- WHAT THE TASK REQUIRES
Turn every line of the records below into a Markdown table with the columns Row and Line, numbering each row and skipping blank lines. Leave the pictures out.

- SUPPLIED MATERIAL
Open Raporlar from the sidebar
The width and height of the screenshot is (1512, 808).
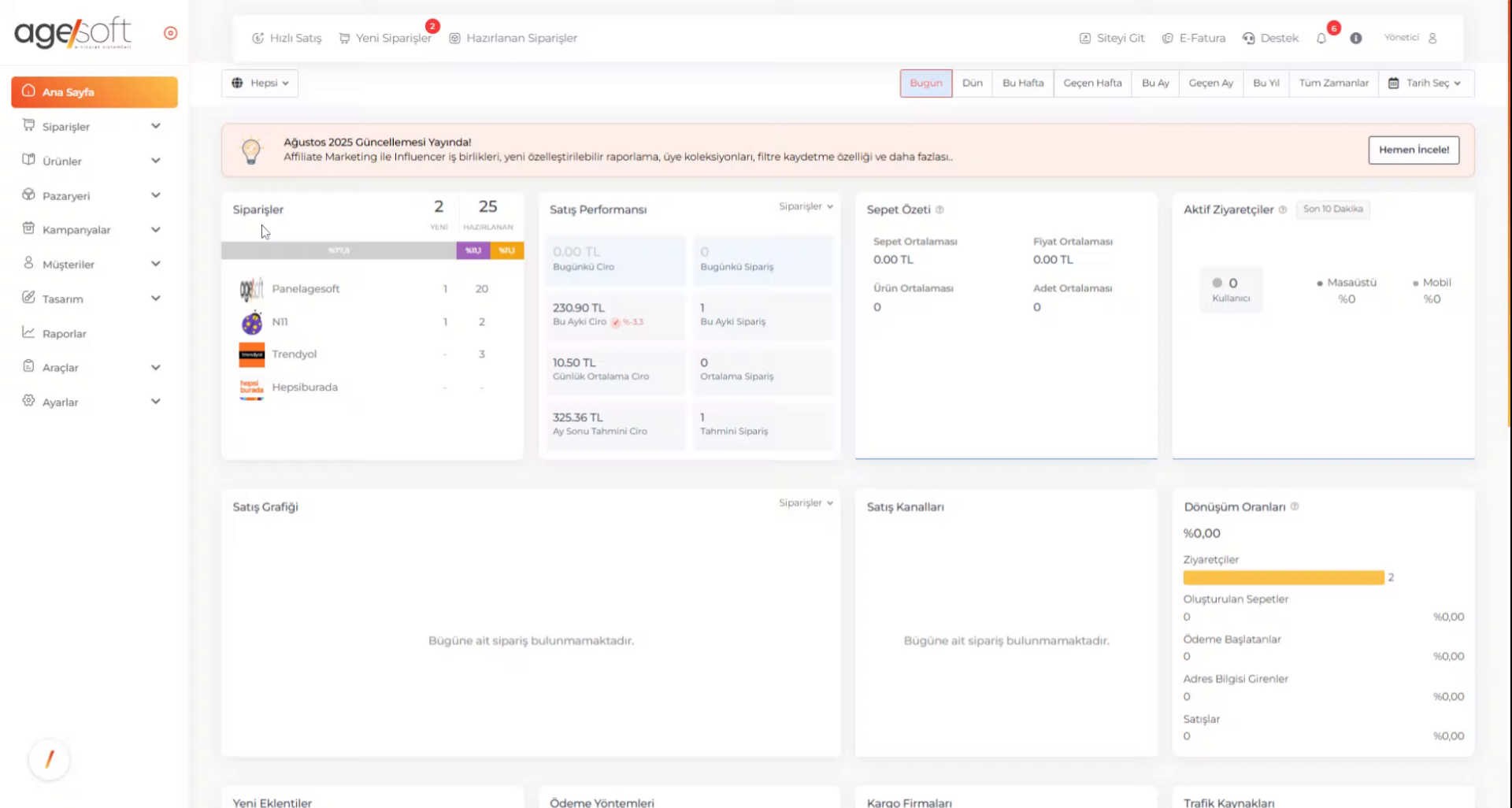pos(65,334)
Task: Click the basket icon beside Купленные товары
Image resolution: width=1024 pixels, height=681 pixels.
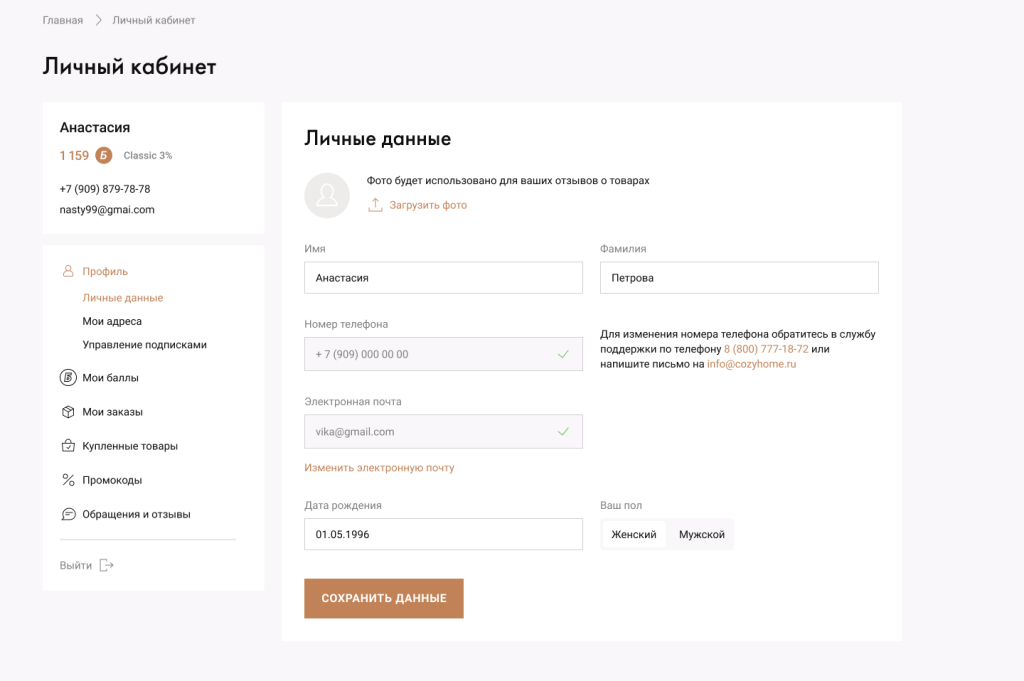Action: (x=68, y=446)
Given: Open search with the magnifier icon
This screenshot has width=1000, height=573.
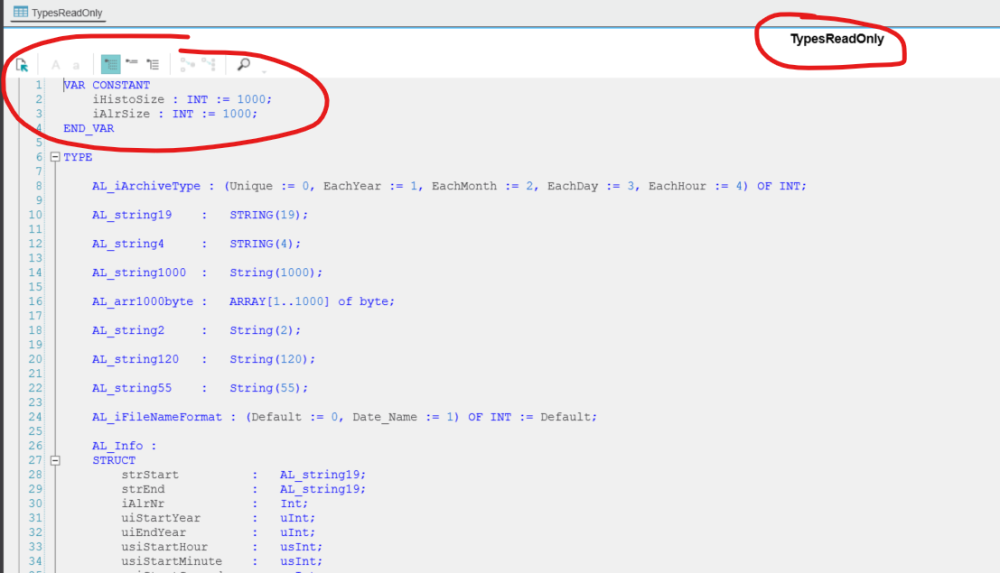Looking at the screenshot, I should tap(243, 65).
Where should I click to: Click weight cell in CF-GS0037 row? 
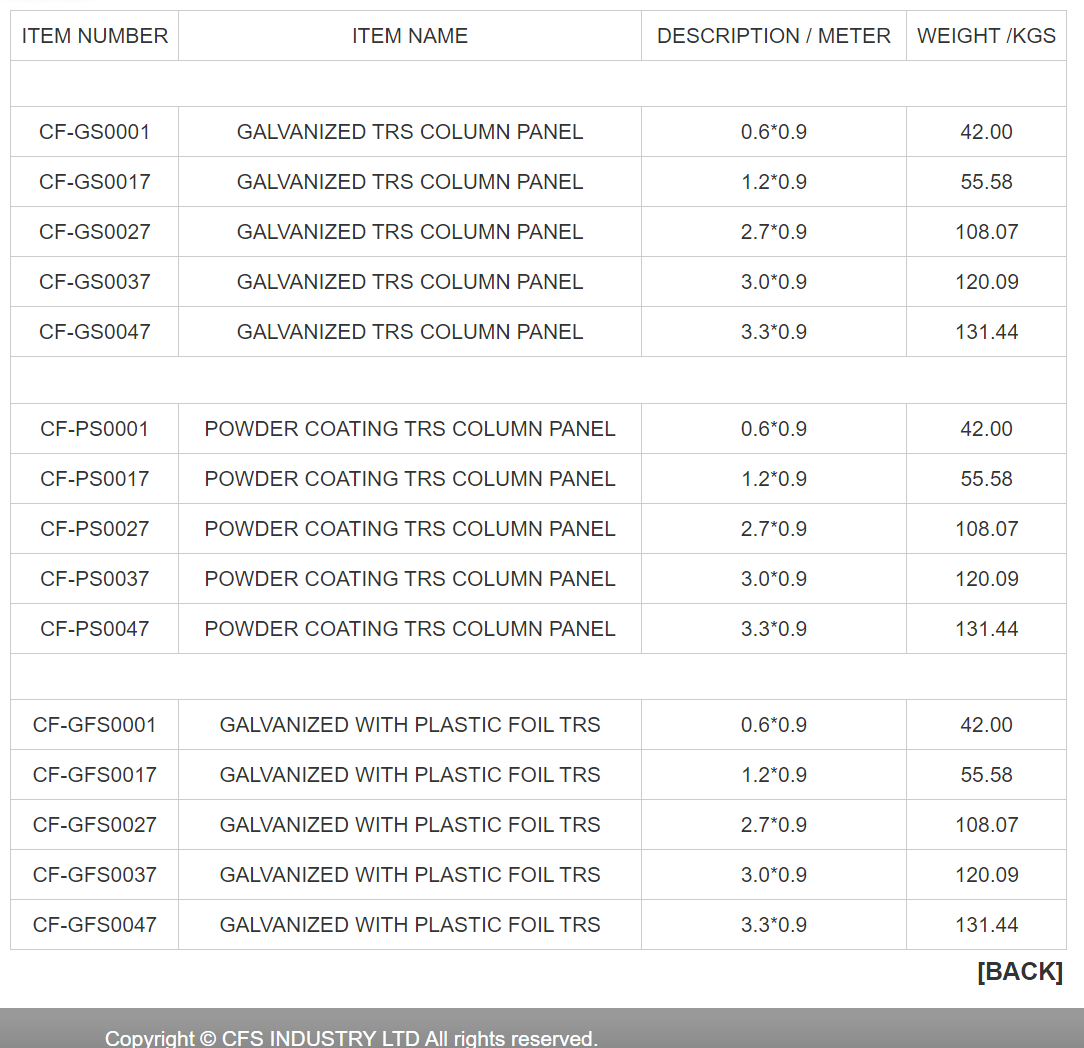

- WORKED SOLUTION
| Row | Line |
|---|---|
| 1 | Open Raporlar from the sidebar |
| 2 | The width and height of the screenshot is (1512, 808). |
| 3 | pos(65,334) |
| 4 | Task: Click the basket icon beside Купленные товары |
| 5 | Image resolution: width=1024 pixels, height=681 pixels. |
| 6 | Action: (x=68, y=446) |
| 7 | Given: Open search with the magnifier icon |
| 8 | This screenshot has width=1000, height=573. |
| 9 | Looking at the screenshot, I should tap(243, 65). |
| 10 | Where should I click to: Click weight cell in CF-GS0037 row?  |